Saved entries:
════════════════

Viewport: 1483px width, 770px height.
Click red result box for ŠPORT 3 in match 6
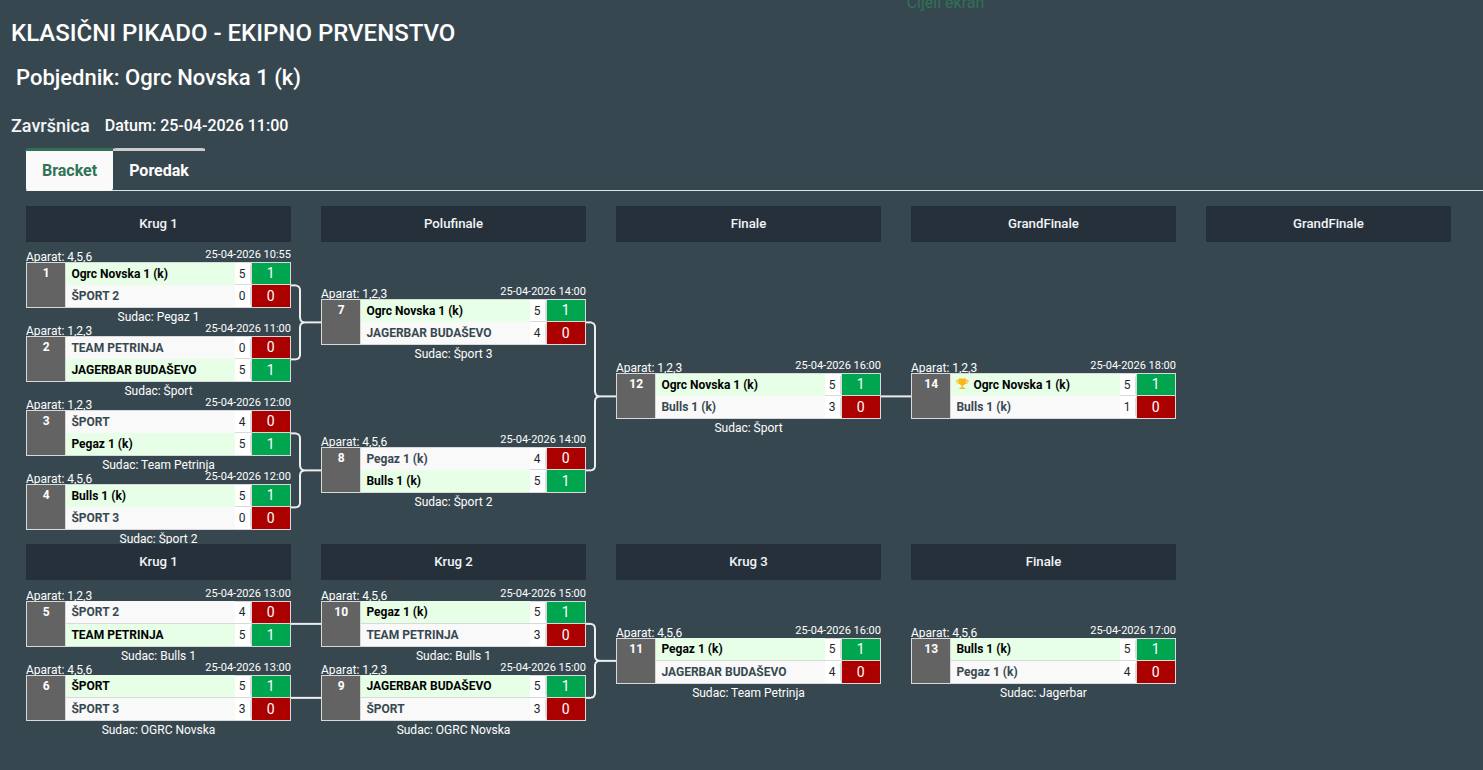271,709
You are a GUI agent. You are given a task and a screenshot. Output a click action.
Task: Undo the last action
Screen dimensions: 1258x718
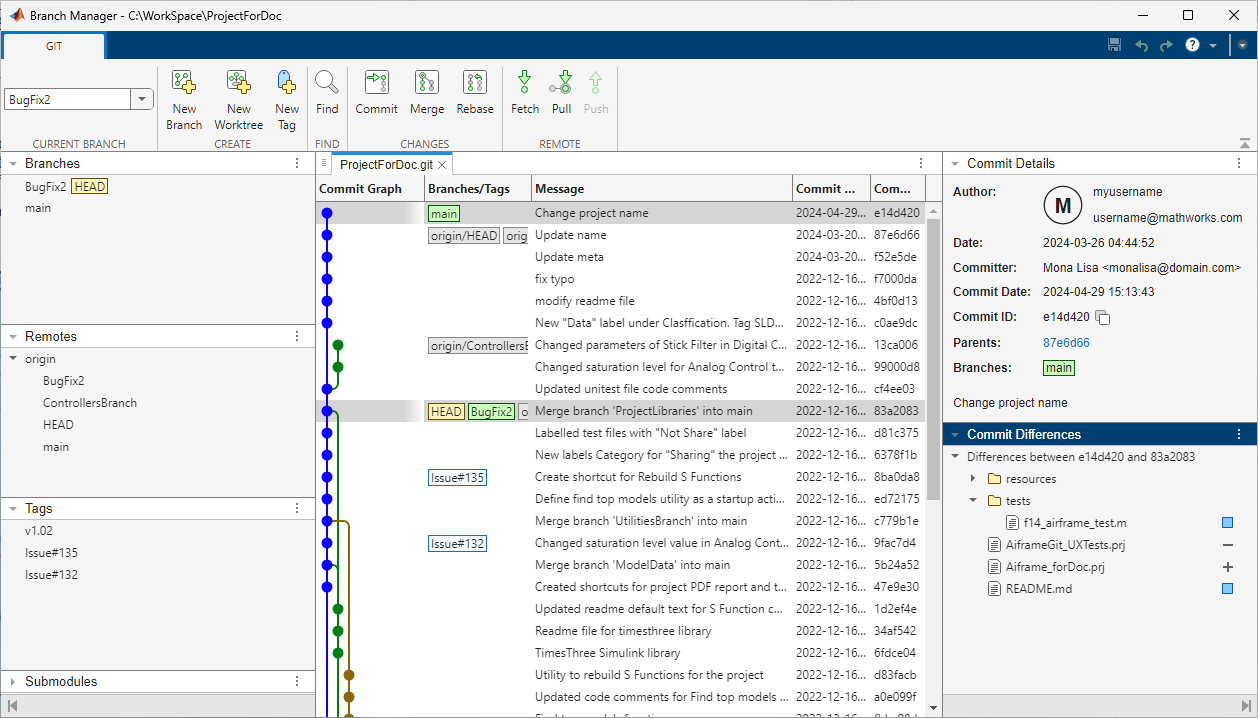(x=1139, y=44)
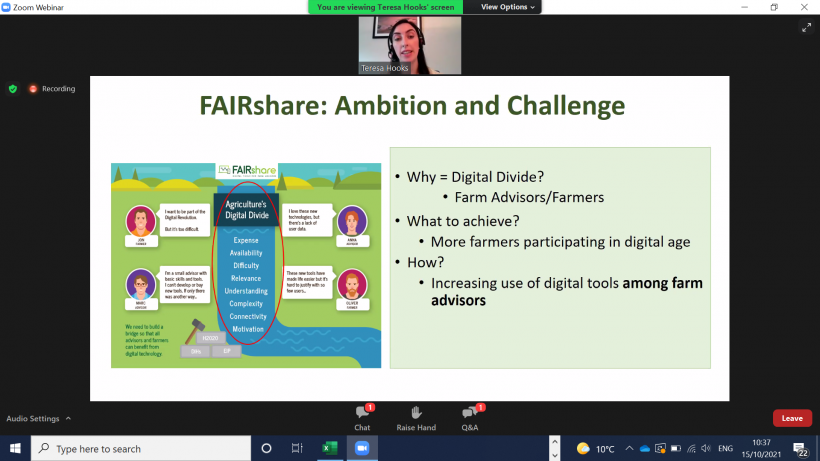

════════════════

Check each line above for the string "action" and return those that contain it.

You are a GUI agent. You are given a task and a screenshot. Output a click action.
Task: Undo the last action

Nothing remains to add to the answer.